Sotheran’s has been selling books since 1761, initially in York and then London from 1815, and is celebrated for its rare books and prints business. Twitter is a rather younger beast, still in its teens, but when Oliver Darkshire took the reins of the company’s page, he worked wonders. From a modest following, the page now has more than 42,000 followers, a remarkable number for such a company and all thanks to his quirky tweeting style. His memoir is written in similar vein. Frank Swinnerton’s cosily clubbable The Bookman’s London it is not.
Darkshire was, it would not be unfair to say, an unlikely candidate for an apprenticeship at the eminent booksellers on London’s rather discreet Sackville Street. The 28-year-old had not been a dedicated bibliophile from birth and applied for the position on something of a whim. But happily he got the job and Once Upon A Tome, published by Bantam Press, charts his journey into the sometimes peculiar world of rare bookselling in general and day-to-day life at Sotheran’s in particular.
He writes very engagingly and extremely honestly.

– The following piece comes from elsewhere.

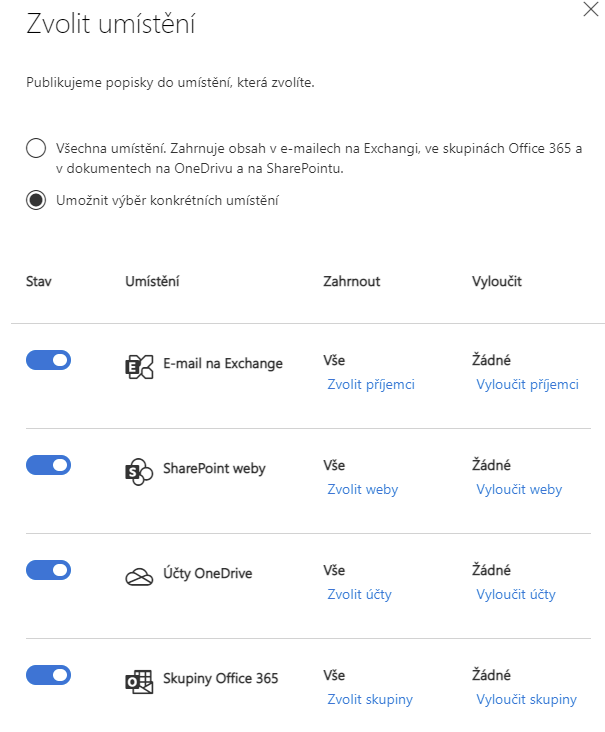
Task: Select Umožnit výběr konkrétních umístění option
Action: coord(36,200)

Indeed, some of the anecdotes make it hard to believe that Sotheran’s can be such a successful business. Here he is on his sales technique for an unbookish wife looking to buy a book for her book collector husband: “We found her a nice gift in the end, by the tried and tested method of throwing random books in front of her until she saw a binding with enough gold on the side that it pleased her tastes.”
His sardonic wit runs through the book in a similar fashion to Shaun ‘The Diary of a Bookseller’ Bythell’s recent succesful series about secondhand bookselling in Scotland. But here there’s more of a mischievous Terry Pratchett tone, perhaps not surprising given Darkshire’s interest in Dungeons & Dragons – he even devises a dice-based role-playing game about running a rare bookseller in the appendix. Serious customers then are divided into Smaugs (who collect anything and everything) and Draculas (who concentrate relentlessly on a single area), browsers who browse but never buy are ‘Cryptids.’ Elsewhere he talks about cursed and poisonous books in stock, ghosts in the bookshop, and bookshop basics such as valuing (again, a very down to earth explanation rather than a more staid, official one).
Most importantly, though constantly self-deprecating, Darkshire obviously likes his job, comes across as an intriguing and generous colleague, and believes that the rare book business is far from dead.